When I shot Augustus Cole--that was when I started doing it again, after forgetting about it mostly while I was studying at Quantico. Believe it or not, I *was* a real FBI agent--graduated Quantico with honors--and believe it or not, I'd never killed a man before. Cole wasn't the last, no, but he was the first. I actually dreamed about him one night, about eight months later. I dreamt I was in some all-night convenience store, buying soda and junk food, standing there in those sick fluorescent lights with my arms full of Pepsi and Doritos, and Cole came up behind me in the line, carrying two cartons of cigarettes, and put his hand on my shoulder. I turned around, surprised, and he said, "Don't worry, son. I wanted you to shoot me. You put me out of my misery, and I'm grateful to you."

I don't dream about them any more, the people I have to kill. But I still light candles to St. Nicholas. Sometimes I think that's why I'm still around, why I've lost an arm but not my life, why people keep trying to kill me and failing spectacularly. Why I can let Mulder beat up on me and still walk away from him. St. Nick is looking out for his wayward son. And sometimes I think I'm a fucking asshole if I really believe that. There are aliens out there, races a hell of a lot more powerful than we are--and a hell of a lot less merciful--but there's nothing beyond them. No Higher Power, no Greater Plan that makes sense of all this. The Consortium, the conspiracy, the Project--that all boils down to a desperate struggle to *create* a Greater Plan, to force the universe to make sense. Well, it doesn't. It can't. I think we'd be happier, saner, kinder, even, if we'd all just accept that. Better no god than those lipless bug-eyed greys. Better no god than a god who acts like the smoker.

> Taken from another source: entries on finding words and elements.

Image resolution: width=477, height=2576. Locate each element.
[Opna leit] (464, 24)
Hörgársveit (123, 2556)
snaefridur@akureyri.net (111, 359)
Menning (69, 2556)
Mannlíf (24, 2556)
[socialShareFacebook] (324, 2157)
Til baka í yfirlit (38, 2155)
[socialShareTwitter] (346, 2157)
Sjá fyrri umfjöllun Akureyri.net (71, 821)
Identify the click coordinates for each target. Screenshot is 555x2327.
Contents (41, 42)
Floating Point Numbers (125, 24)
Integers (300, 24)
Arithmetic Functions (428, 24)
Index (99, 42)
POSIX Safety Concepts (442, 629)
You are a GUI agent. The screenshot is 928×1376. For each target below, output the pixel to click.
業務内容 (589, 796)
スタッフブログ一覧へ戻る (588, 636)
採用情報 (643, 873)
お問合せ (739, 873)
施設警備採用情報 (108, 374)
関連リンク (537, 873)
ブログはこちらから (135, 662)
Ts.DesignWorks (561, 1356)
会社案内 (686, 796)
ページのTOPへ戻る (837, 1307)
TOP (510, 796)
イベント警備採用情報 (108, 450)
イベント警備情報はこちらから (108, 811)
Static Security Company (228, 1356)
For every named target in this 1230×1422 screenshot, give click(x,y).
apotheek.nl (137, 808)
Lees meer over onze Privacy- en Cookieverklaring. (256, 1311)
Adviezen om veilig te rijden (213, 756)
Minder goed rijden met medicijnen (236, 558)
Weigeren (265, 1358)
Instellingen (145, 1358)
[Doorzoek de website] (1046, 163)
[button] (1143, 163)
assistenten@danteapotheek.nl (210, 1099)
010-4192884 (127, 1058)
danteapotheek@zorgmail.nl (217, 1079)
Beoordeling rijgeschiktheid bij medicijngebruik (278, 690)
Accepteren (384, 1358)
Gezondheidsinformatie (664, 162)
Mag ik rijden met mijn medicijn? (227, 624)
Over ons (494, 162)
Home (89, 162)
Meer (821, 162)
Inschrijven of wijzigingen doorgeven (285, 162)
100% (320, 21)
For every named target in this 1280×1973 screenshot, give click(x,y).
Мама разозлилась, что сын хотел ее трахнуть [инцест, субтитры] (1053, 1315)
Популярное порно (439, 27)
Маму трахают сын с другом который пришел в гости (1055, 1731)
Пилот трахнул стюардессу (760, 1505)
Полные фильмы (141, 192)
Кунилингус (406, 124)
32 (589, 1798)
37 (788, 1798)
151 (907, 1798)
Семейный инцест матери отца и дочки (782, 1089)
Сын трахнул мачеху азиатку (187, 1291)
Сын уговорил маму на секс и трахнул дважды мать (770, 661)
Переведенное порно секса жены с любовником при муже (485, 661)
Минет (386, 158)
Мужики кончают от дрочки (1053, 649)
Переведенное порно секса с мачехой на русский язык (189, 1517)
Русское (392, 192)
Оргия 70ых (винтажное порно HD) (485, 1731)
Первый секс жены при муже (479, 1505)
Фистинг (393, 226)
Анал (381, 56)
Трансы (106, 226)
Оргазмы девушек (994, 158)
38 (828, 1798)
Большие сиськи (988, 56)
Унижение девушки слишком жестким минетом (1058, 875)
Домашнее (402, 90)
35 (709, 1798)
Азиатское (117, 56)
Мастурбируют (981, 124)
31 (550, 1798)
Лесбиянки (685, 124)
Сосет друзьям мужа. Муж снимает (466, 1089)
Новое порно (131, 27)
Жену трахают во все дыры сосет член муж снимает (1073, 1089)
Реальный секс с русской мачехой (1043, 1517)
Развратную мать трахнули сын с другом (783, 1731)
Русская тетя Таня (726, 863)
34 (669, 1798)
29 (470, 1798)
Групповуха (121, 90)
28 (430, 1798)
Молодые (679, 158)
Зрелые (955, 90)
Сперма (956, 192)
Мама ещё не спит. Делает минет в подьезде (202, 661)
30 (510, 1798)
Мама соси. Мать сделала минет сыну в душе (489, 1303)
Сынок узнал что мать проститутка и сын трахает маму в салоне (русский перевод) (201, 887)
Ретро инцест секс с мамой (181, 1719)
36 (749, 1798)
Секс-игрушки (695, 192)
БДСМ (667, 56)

Still, I've got to go see the fucking smoker, visit the boys in New York and talk business, lie and swagger and tell the truth but tell it slant, and I know that before I go into that meeting and neglect to tell them about taping Mulder and Scully's office chats with Skinner, I'll light another candle to St. Nicholas. One for Skinner, who's alive these days because I say so. I have to say so, or else--well, the consequences would be much worse for all of us. One for Scully, who's alive for no reason I can determine, except sheer pit-bull stubbornness. You gotta admire that. And one for Mulder, who might be proof of the existence of God, if he weren't such a looney. They wouldn't believe it if I told them, but Alex Krycek is looking out for them, and as for Alex Krycek, well--it looks like St. Nicholas is looking out for him.

"By the truth of thy dealings thou wast set forth to thy flock for the rule of their faith, ensample of meekness, a teacher of abstinence. Thus by thy lowliness thou didst attain to the heights, by poverty unto riches. Plead, Father Nicholas, our great high priest, before Christ our God, for the salvation of our souls."